- **TO DO**: In the entries below, identify every line with the string "agent" and copy it.

- **STUDY MATERIAL**:
___

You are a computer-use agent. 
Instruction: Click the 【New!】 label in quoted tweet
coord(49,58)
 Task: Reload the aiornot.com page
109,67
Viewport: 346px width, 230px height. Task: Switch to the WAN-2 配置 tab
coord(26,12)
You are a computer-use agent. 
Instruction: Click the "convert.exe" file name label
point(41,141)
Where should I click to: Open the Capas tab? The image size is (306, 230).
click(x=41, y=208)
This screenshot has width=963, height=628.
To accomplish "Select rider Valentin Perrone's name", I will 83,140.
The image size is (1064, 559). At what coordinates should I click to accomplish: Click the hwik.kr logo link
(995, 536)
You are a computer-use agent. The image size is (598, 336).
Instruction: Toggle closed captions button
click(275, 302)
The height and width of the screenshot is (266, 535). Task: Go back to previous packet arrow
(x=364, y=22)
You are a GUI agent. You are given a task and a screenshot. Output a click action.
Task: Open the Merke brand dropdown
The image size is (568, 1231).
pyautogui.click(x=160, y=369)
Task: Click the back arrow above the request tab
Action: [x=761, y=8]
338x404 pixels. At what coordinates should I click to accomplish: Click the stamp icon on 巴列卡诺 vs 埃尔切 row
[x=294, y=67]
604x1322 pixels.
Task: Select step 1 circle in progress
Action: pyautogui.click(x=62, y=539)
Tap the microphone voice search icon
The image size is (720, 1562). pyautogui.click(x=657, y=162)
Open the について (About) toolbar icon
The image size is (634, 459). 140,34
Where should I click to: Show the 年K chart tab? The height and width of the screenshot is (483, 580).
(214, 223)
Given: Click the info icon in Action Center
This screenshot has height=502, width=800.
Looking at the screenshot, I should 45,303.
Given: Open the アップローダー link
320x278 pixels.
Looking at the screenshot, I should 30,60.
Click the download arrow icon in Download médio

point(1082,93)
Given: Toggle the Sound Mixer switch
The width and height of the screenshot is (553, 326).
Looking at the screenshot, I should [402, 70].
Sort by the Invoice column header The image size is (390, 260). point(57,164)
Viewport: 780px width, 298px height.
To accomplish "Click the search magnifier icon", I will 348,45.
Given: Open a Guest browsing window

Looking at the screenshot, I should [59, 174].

___

- **RESULT BELOW**:
You are a computer-use agent. 
You are a computer-use agent. 
You are a computer-use agent. The image size is (598, 336).
You are a GUI agent. You are given a task and a screenshot. Output a click action.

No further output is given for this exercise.